The Whack-A-Mole approach to cybersecurity doesn’t work anymore. Years of continually adding new security products for every emerging threat has only resulted in overly complex and often counterproductive security environments. To reverse this trend, more organizations are looking to implement a comprehensive zero-trust approach to security.
Zero trust represents a radical shift from traditional “implied trust” models that assume users or devices inside the network perimeter are inherently safe. However, the steady rise of data breaches, ransomware attacks and other forms of cybercrime over the past decade makes it clear that a new approach is necessary.
“We can’t fall into old habits and try to treat everything the same as we did in the past,” said Richard Addiscott, Senior Director Analyst, Gartner. “Most security and risk leaders now recognize that major disruption is only one crisis away. We can’t control it, but we can evolve our thinking, our philosophy, our program and our architecture.”
Mainstream Support
Zero trust instead assumes that there are malicious actors both inside and outside the network and denies access to all users, applications and data by default. Combining access controls, network segmentation, multifactor authentication and other techniques, zero trust enforces continuous verification of all users and devices even after they’ve been granted access. Additionally, it limits access on a strict need-to-know basis.
There is widespread support for the model. One hundred percent of security professionals say zero trust is important for reducing cyber risk, according to a study from Information Security Media Group. In a separate survey from the Cloud Security Alliance, 94 percent of security pros say their organizations are currently implementing elements of a zero-trust architecture (ZTA).
The federal government has mandated that all agencies adopt zero-trust by the end of 2024, and two-thirds of agencies expect to meet the requirements on time or ahead of schedule, according to a survey commissioned by defense firm General Dynamics Information Technology.
“As our adversaries continue to pursue innovative ways to breach our infrastructure, we must continue to fundamentally transform our approach to federal cybersecurity,” said Jen Easterly, Director, Cybersecurity and Infrastructure Security Agency (CISA). “Zero trust is a key element of this effort to modernize and strengthen our defenses.”
A Process, Not a Product
It’s important to keep in mind that zero trust is not a single solution but rather a framework requiring everyone and everything accessing network resources to be verified and validated. It isn’t a product to be installed over a weekend. In fact, most analysts say achieving zero trust can be a years-long process requiring incremental improvements to the security environment.
The zero trust framework does require the use of some specific security technologies to be implemented across the following five distinct pillars, as described by CISA:
- Identity. About 80 percent of data breaches stem from weak, stolen or compromised passwords. In a zero-trust environment, identity and access management (IAM) and privileged access management (PAM) solutions verify user identities and enforce least-privilege access principles that limit users to only the data and systems they need for their jobs. Multifactor authentication, user provisioning and single sign-on are also essential for identity verification.

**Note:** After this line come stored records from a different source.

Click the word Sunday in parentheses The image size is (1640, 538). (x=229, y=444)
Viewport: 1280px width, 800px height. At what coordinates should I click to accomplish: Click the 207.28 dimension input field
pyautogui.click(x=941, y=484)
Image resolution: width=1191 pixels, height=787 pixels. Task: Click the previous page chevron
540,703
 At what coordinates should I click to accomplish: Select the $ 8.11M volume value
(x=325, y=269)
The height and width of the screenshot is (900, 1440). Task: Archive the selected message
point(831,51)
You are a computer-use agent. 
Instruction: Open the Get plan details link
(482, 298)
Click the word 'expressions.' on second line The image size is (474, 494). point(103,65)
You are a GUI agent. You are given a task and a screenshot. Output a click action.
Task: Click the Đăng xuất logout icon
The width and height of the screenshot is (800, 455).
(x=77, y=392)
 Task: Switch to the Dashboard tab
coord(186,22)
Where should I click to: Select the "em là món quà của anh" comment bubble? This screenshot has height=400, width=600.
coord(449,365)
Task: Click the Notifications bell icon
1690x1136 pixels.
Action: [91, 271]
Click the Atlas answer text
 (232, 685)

- Devices. Businesses today may support thousands of network-connected devices, but studies show few organizations have an accurate inventory of those devices. Poor visibility into the endpoint environment makes it difficult to verify device security. Organizations must develop a complete inventory of every device they own, support or authorize, and they should use asset management solutions to continually monitor and validate device security.
- Networks. Stealthy threats that get past the perimeter may remain undetected for weeks or months, moving laterally throughout the network harvesting credentials and stealing data. Network segmentation limits a threat’s ability to spread by dividing the network into smaller, isolated parts with their own security controls. Automated threat detection solutions provide additional protection by using machine learning and advanced analytics to actively hunt for threats and disrupt them in advance of an attack.
- Applications. All applications and workloads should be scanned, tested and patched regularly to remove vulnerabilities. They must also be authenticated based on user identity, location, data classification and other characteristics before being allowed to access data on a least-privilege basis. Security testing should also be integrated into the application development and deployment process.
- Data. Most organizations have data stored in a dozen or more official repositories as well as multiple informal repositories such as email, collaboration portals, messaging services and personal devices. Zero trust requires organizations to identify, categorize, secure, encrypt and manage all data, both at rest and in transit.
In an age of widely distributed computing environments, growing attack surfaces and increasingly sophisticated threats, a reactive security posture is no longer adequate. Instead of addressing individual threats as they pop up, organizations need a more proactive approach. A zero-trust architecture creates the framework necessary to detect and stop threats before they cause any damage.